Whether officialdom likes it or not, there exists a considerable body of opinion within the circle of businesses that attended the UncappeD event that while the pandemic was both unpredictable and unavoidable, an Act of God, as people are wont to put it, the condition of fragility and weakness in which the COVID-19 pandemic caught hundreds of businesses in the small scale farming and agro-processing sectors had much to do with the scale of the crisis visited upon them. From the recesses of their memories they excavated challenges like the historic failure of government to adequately cater to the growth of the small business sectors, not least agro-processing by being miserly with financing and failing, continually, to provide publicly promised infrastructure with which to consolidate the growth of the structure. High packaging and labelling standards, without which our manufactured products are unlikely to ‘see the light of day’ insofar as external markets are concerned, simply cannot be realised, across the board, without considerable help from the state. This has not been forthcoming nor has there been any real evidence of efforts by government to seek to point some of the would be investors that have come here in response to our oil bonanza to pay a measure of interest, even a modest one, in the growth of the agro-processing and other small business sub sectors.

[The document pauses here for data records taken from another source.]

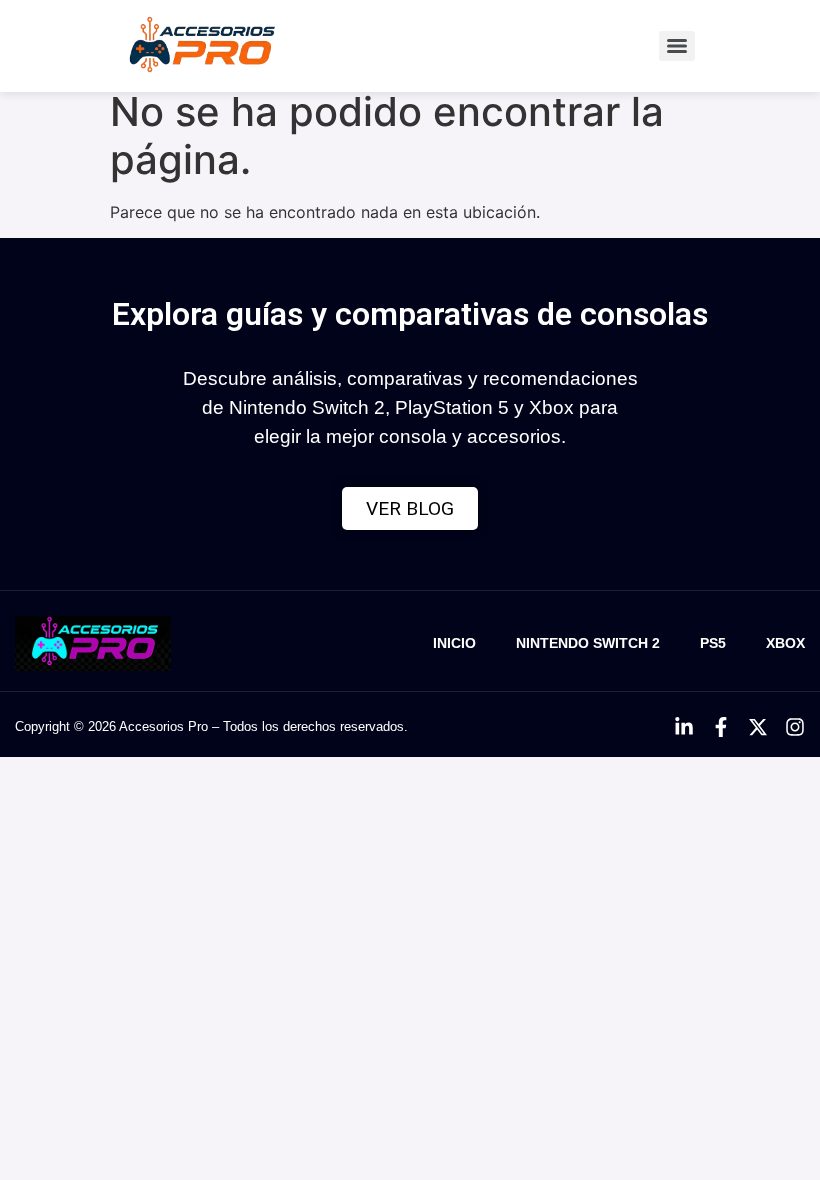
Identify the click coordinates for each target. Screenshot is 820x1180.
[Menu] (677, 46)
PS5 (713, 643)
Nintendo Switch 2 (588, 643)
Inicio (454, 643)
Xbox (785, 643)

With our assorted groups of small farmers, agro-processors, craftsmen and women, and beauty enhancement practitioners, among others, having already hitched their sales to the masts of business models in which they have already made considerable investments, a change in entrepreneurial direction is not an easy option. Their sails are already hitched to the mast of an economic model with which they are ‘comfortable’ and from which they are far from inclined to depart. What they appear to want, more than anything else, is the creation of space in the rush and crush of official preoccupation with establishing the building blocks of our much touted ‘oil and gas economy’ in which a more generous attention can be given to the creation of partnerships with government and the small business sectors upon which so many families depend for livelihoods and which can make their own meaningful contributions with both raising standards of living across the swathe of poor families across the country while, simultaneously, promoting Guyana abroad as something much more than an economy that has hitched its sails to the mast of an industry that has its limitations in terms of its being able to define us as a great country.